The 1619 Project, an ideologically-driven revisionist history of the United States, has been getting a lot of attention over the last several days as Arkansas Senator Tom Cotton threatened legislation to defund any school that uses any curriculum based on it.
While I advise against actually putting forward any such legislation, Cotton’s threat appears to have forced the creator of the controversial project to go on the defensive where others – including historians critical of the premise she built the project from – did not.
Nikole Hannah-Jones took to Twitter Monday morning to walk back the assertion that the 1619 Project was “a history,” insisting that it was a project of journalism.
I’ve always said that the 1619 Project is not a history. It is a work of journalism that explicitly seeks to challenge the national narrative and, therefore, the national memory. The project has always been as much about the present as it is the past.
— Ida Bae Wells (@nhannahjones) July 27, 2020
That tweets here are part of a larger thread where Hannah-Jones tries to clarify the purpose of the project. However, the treatment of the 1619 Project has been pushed by her, the New York Times, and supporters as THE definitive history of the United States, arguing that the “true” history of the nation stemmed from the arrival of the first slave ship in 1619, rather than from the actual Declaration of Independence from Great Britain and the subject structuring of the United States Constitution.
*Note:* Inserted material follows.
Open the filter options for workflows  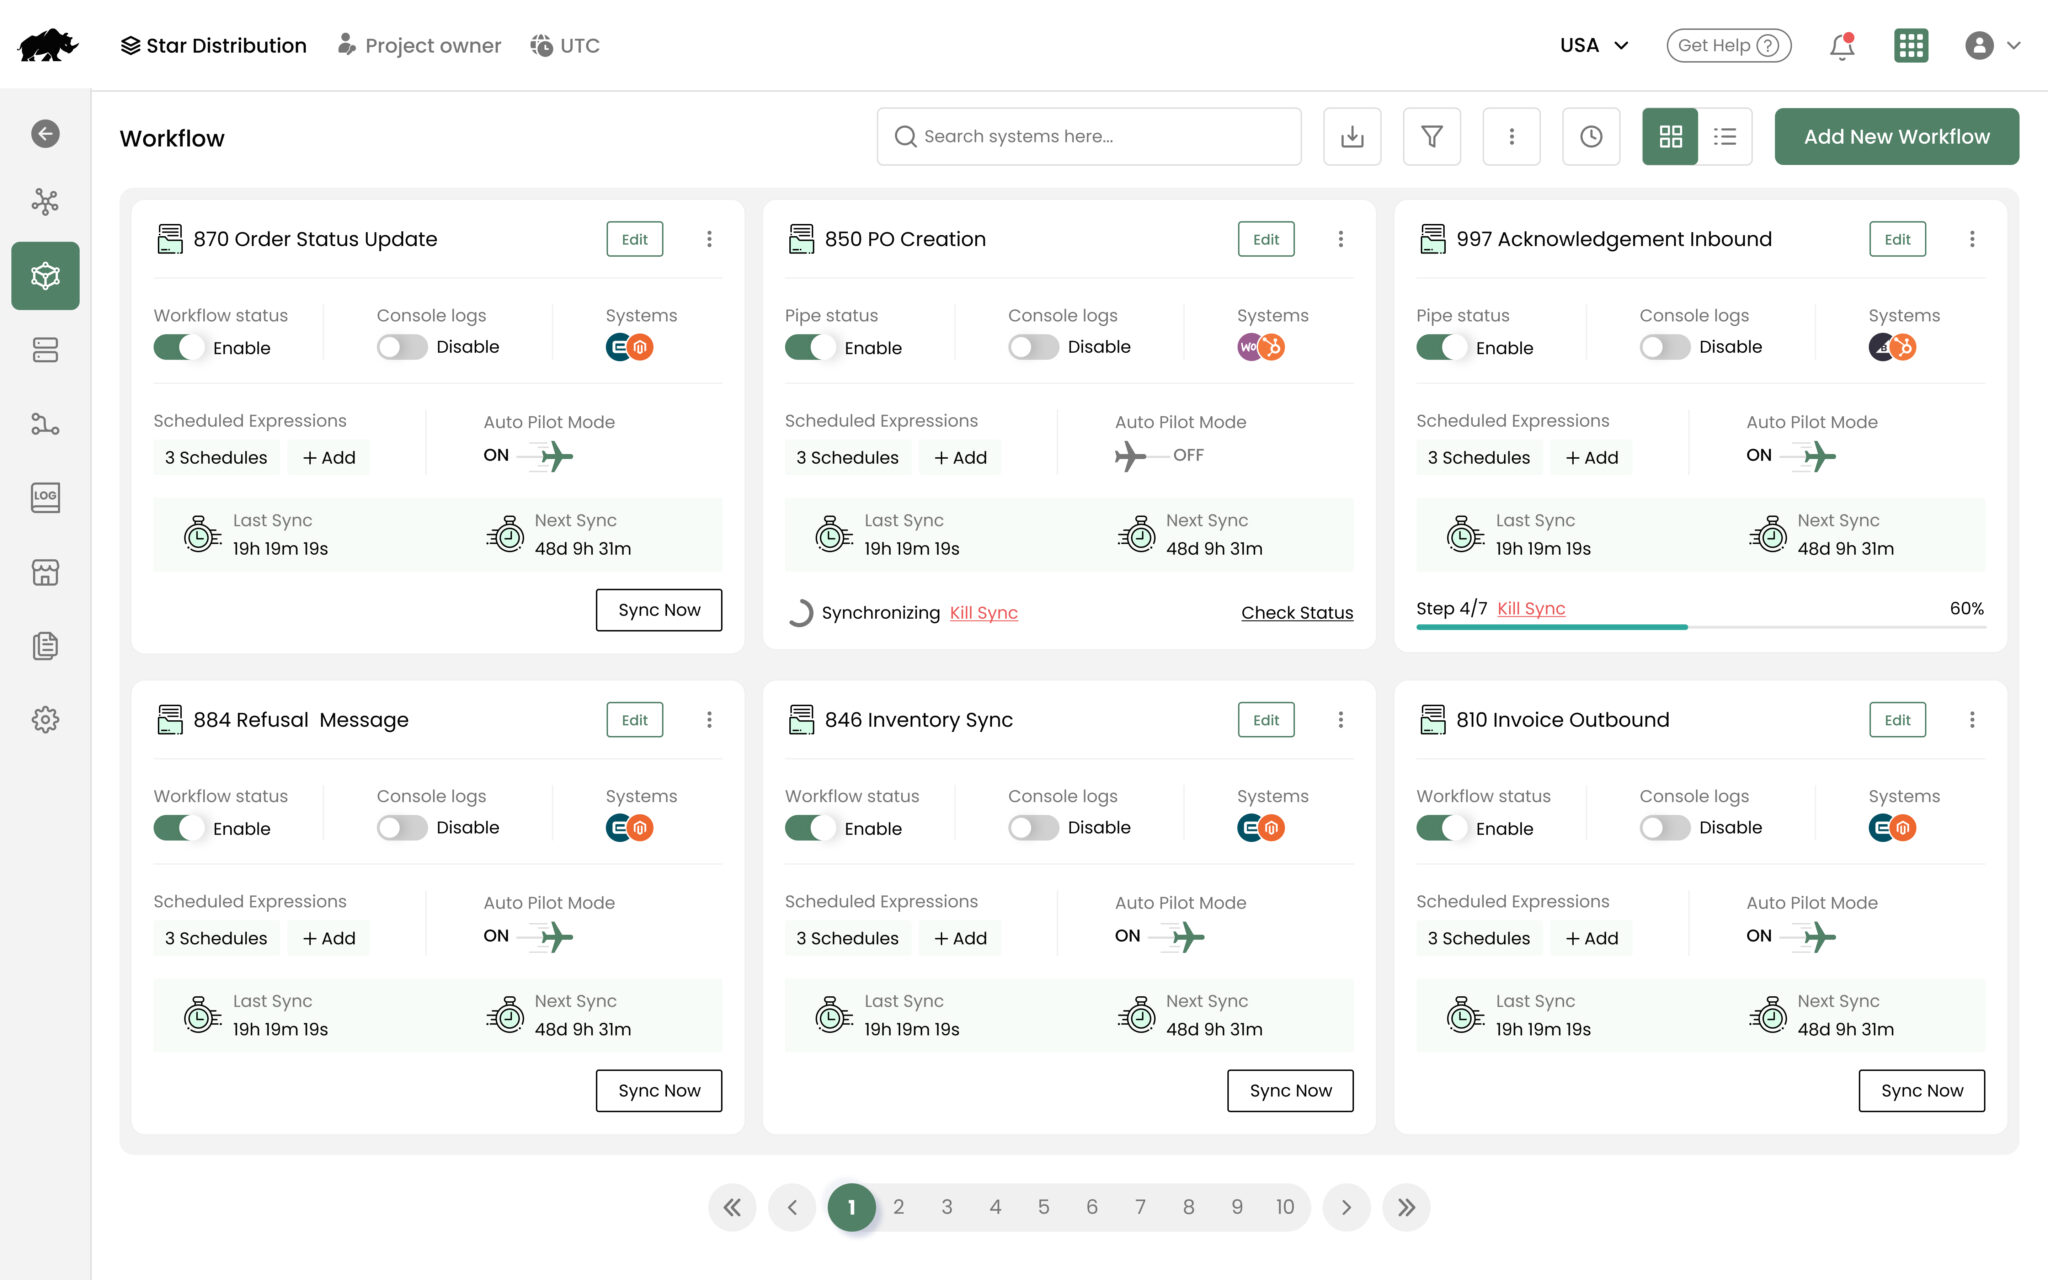point(1432,136)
Hannah-Jones is attempting to deflect that this was ever an attempt to revise history, despite the fact that her project was turned into a curriculum specifically to be taught in schools.
I am so proud that @pulitzercenter partnered with us to create the #1619Project curriculum. It’s available FREE and includes teaching guides. https://t.co/X8aWz9kQMS
— Ida Bae Wells (@nhannahjones) August 17, 2019
Part of the problem here is of Hannah-Jones’ own making: The Pulitzer Center’s materials are not a “curriculum” at all, but a series of lesson plans. Either she is ignorant of how education actually works (the word “curriculum” is a defined approximately all the materials necessary for an entire course) or there actually were plans to create an entirely restructured course of American history premised on the 1619 Project.
The larger issue here, though, is that her claim that this is a project of journalism meant to challenge our understanding of history is that journalism is meant to be based on truth and the challenges journalism presents to those in power are through the use of facts that can be backed up by documentary evidence.
The documentary evidence surrounding the founding of our nation is much more complex than the 1619 Project tries to make it (the irony being that the project itself attempts to claim that the traditional understanding of American history is not complex enough to account for the true impact of slavery on it). At the same time that slave ships were coming to America to deliver slaves, other colonies were established that not only didn’t rely on them but actually thrived.
Further, when it comes to the founding of the country itself, many of the biggest influences on the founding of our nation were themselves opposed to slavery. Thomas Jefferson originally drafted the Declaration of Independence to include anti-slavery language, but it order to get the colonies to agree to sign it, it was scrapped. Jefferson continued to work, however, to get the Virginia legislature to oppose the slave trade. Many of the Founders were against the slave trade and some were outright opposed to slavery.
While Hannah-Jones ignores all this, she states that there was a movement in England to abolish slavery, a claimed that is almost impossible to back up. There may have been small pockets but there was nothing remotely resembling a national movement until decades later – and, inconveniently enough, decades after American leaders were working to get rid of the slave trade.
It doesn’t take a series of experts on history – or a group of journalists keen on revising history more to their liking – to realize that there are flaws in the 1619 Project‘s premise and execution. But as historians from all sides unite to call out this piece of “journalism” on its historical flaws, and as there is a growing rejection of the entire premise, it appears that there is enough pressure to make her walk some things back.